Absurd w geologii

Absurd w geologii

A racja musi być po naszej stronie

Gdy zbierałem informacje o tym konkursie, rozmawiałem z wieloma znającymi sprawę ludźmi, którzy grzecznie, acz stanowczo odmawiali występowania pod własnym nazwiskiem, nie kryjąc, że boją się o pracę. Mówili, że politycy Platformy Obywatelskiej kierujący Ministerstwem Środowiska nie żartują, a o robotę w ich specjalnościach wcale nie jest łatwo.
Było dla mnie jasne, że dla reprezentantów Platformy prof. Szamałek jest nie do przyjęcia. Fakt, że mają do czynienia z naukowcem o niekwestionowanym dorobku, cieszącym się poparciem środowiska, nie ma znaczenia.
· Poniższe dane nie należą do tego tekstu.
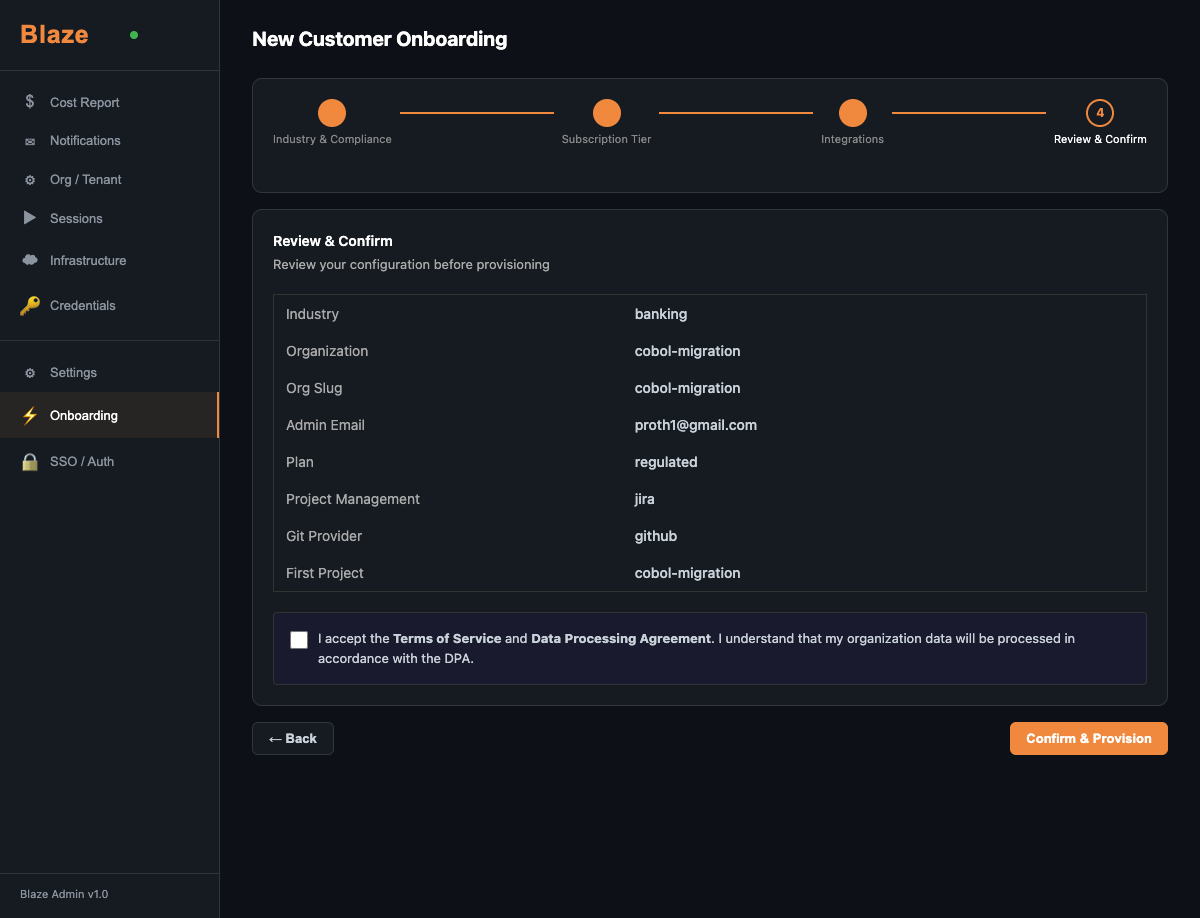Click the Blaze logo in the sidebar
The width and height of the screenshot is (1200, 918).
pos(55,35)
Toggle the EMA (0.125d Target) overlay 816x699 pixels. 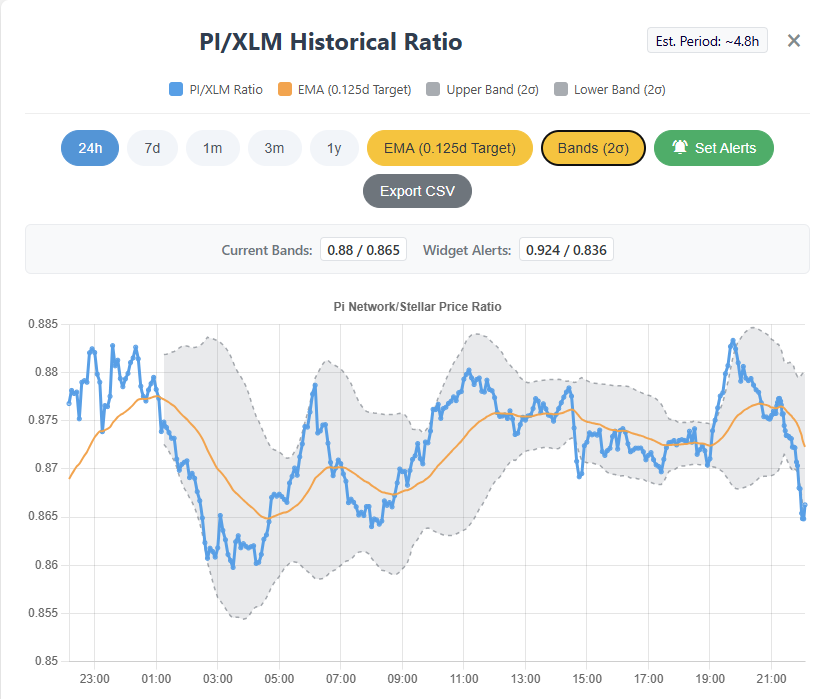(x=449, y=147)
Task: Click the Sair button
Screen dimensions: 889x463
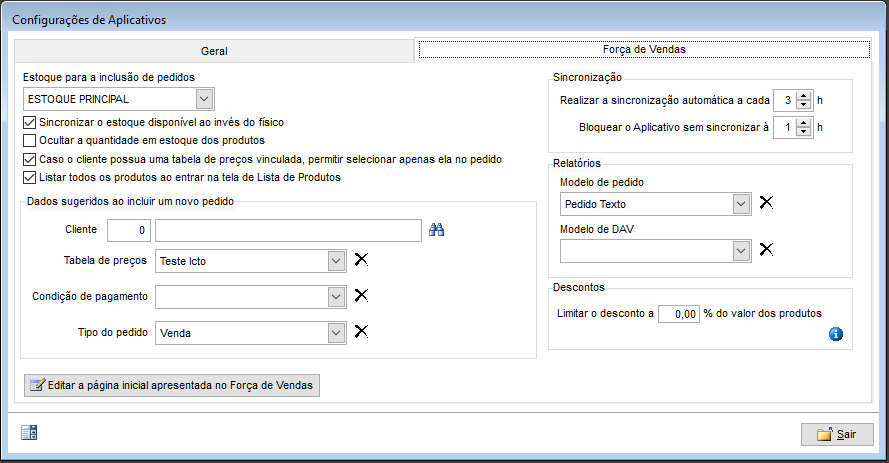Action: point(837,435)
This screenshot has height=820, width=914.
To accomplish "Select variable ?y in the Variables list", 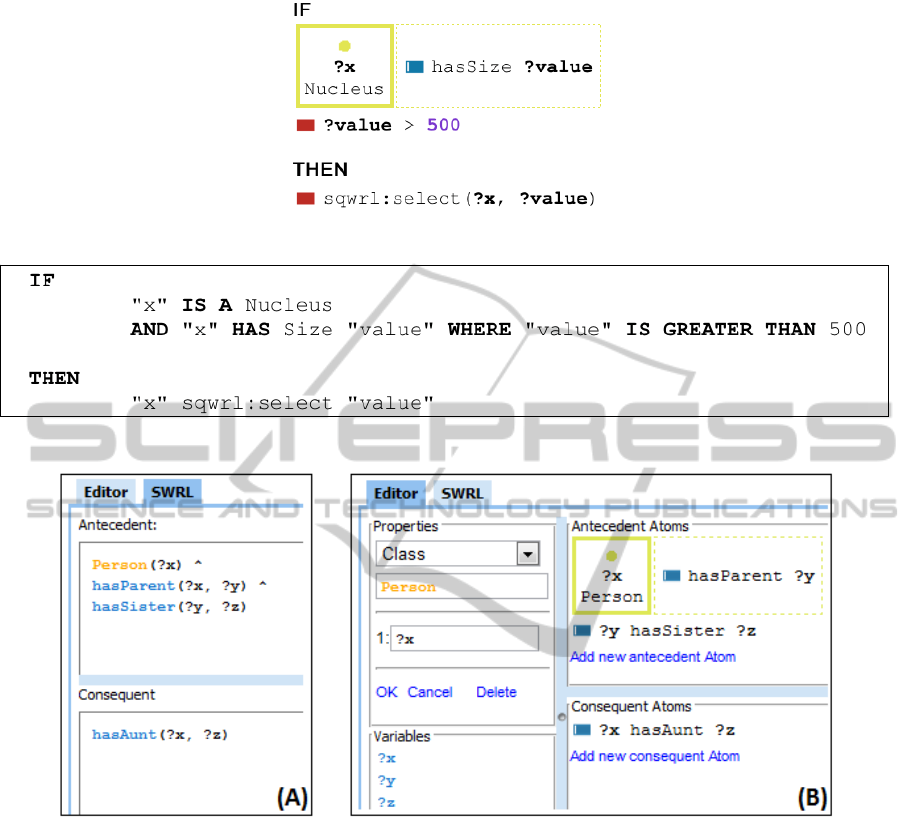I will [386, 781].
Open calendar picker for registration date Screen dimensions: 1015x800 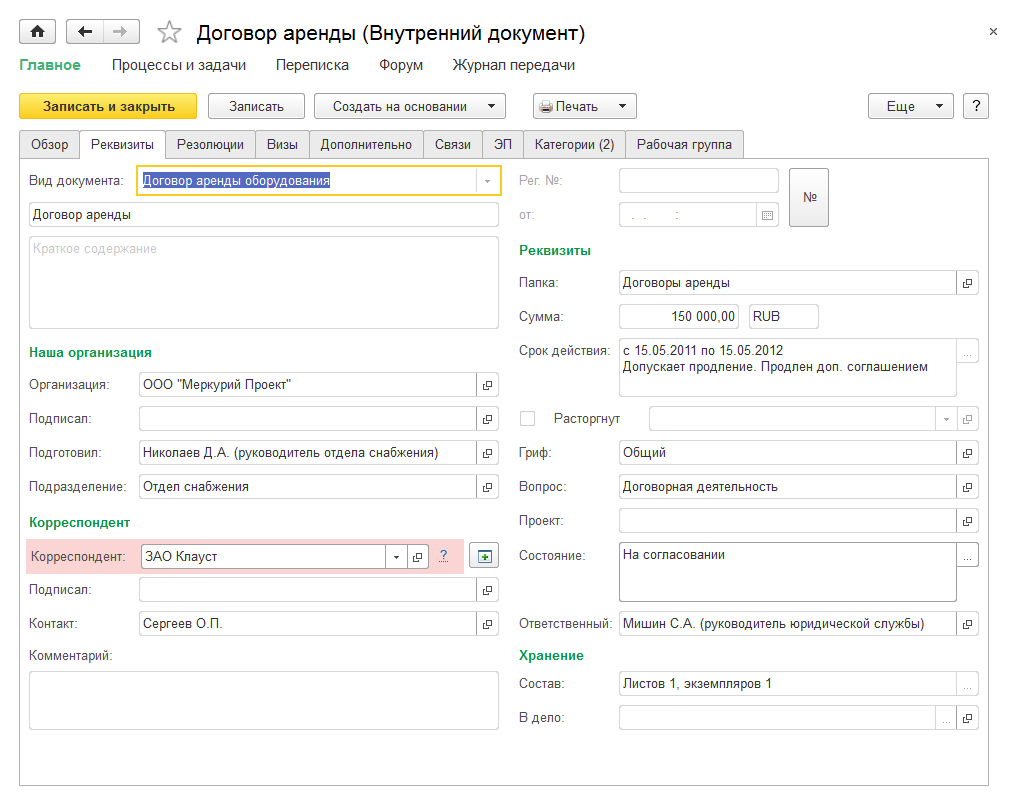tap(768, 215)
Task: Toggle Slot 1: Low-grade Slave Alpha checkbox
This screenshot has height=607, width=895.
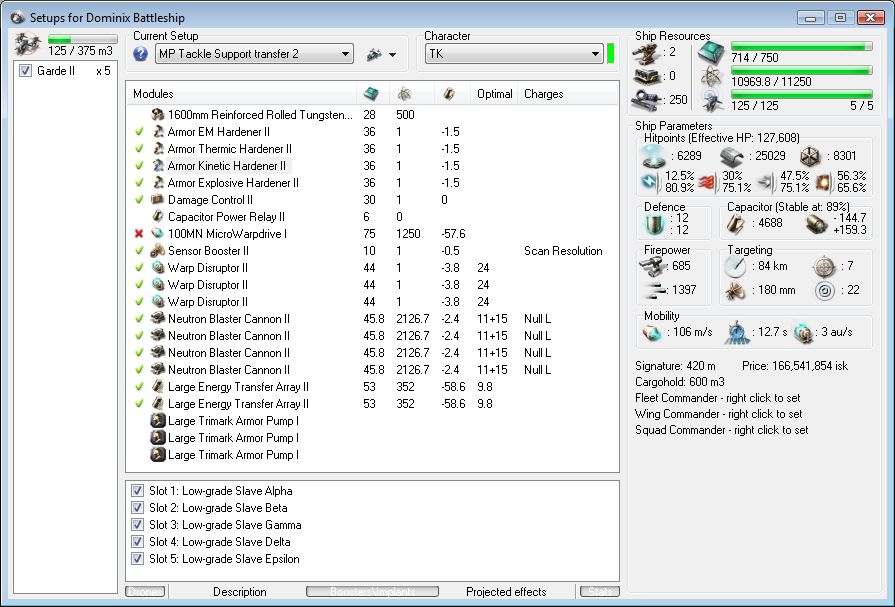Action: [x=138, y=491]
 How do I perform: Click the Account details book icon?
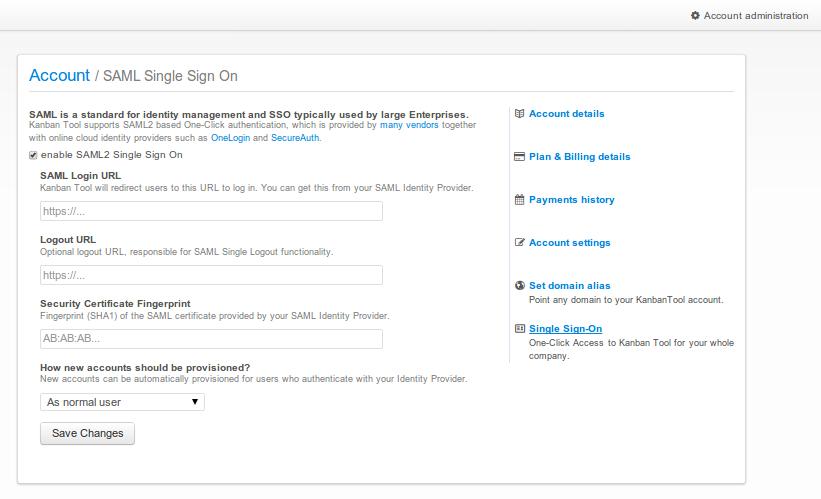click(519, 114)
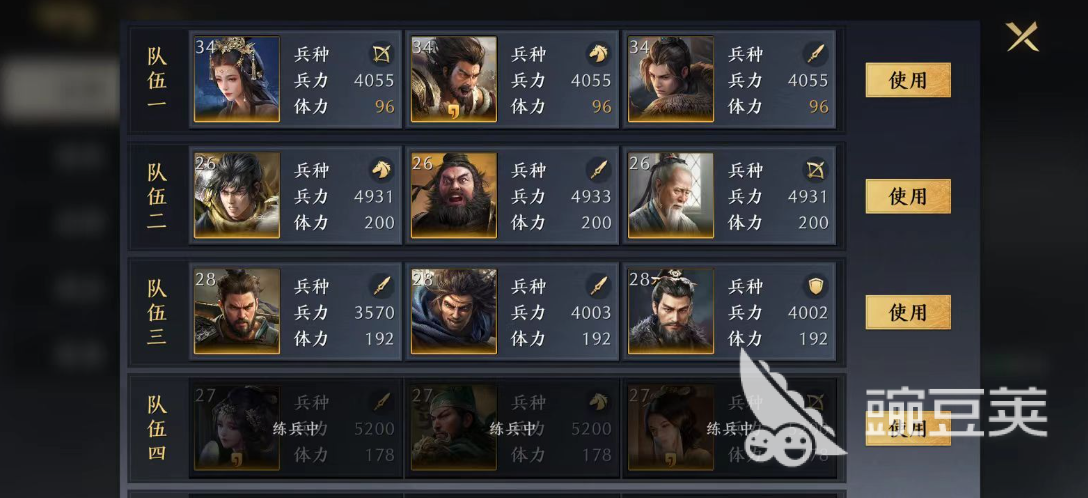Click the 队伍二 team label

tap(157, 197)
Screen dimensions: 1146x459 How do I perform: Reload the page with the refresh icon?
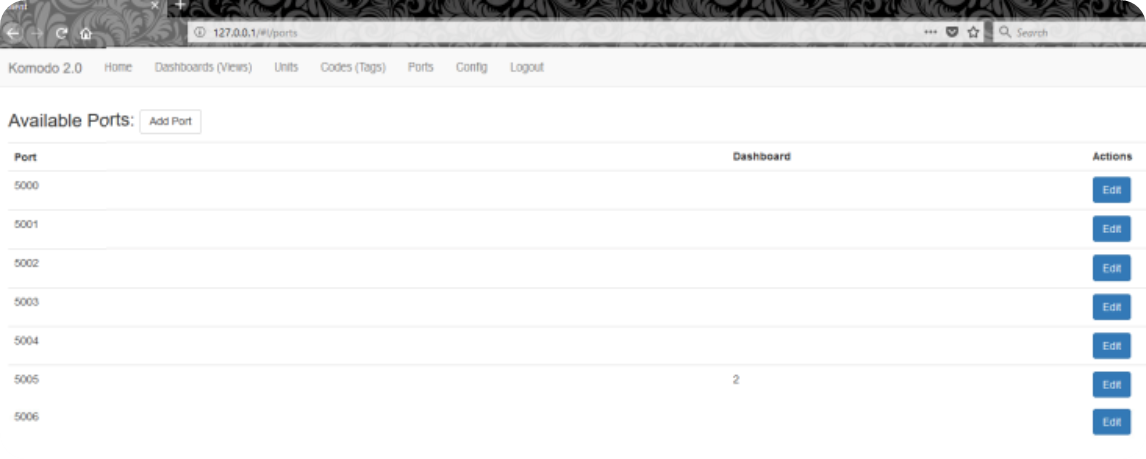pos(61,33)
Po prostu Szamałek nie jest „ich”. Stąd skuteczny opór przed powołaniem go na stanowisko, z lekka tylko maskowany legalizmem i powoływaniem się na rozporządzenia oraz inne regulacje prawne.

Naturalną rzeczą jest to, że mnożą się plotki i przypuszczenia, które mają wyjaśnić, co się stało. Część środowiska naukowego jest zbulwersowana, lecz milczy nauczona wieloletnim doświadczeniem. Profesorowie mogą gardzić ministrami, lecz boją się ich i żaden publicznie przeciw nim nie wystąpi. A przynajmniej nie będzie chciał się dzielić swoimi przemyśleniami z prasą.
Minister nauki i szkolnictwa wyższego Lena Kolarska-Bobińska, nawet jeśli wie, że jej dyrektor generalny dokonał interpretacji rozporządzenia, według której to minister środowiska ma prawo do oceny i stosowania przepisów wydanych przez resort nauki, palcem nie kiwnie. Choć, moim zdaniem, powinna zapytać prawników, czy faktycznie taka praktyka jest dopuszczalna.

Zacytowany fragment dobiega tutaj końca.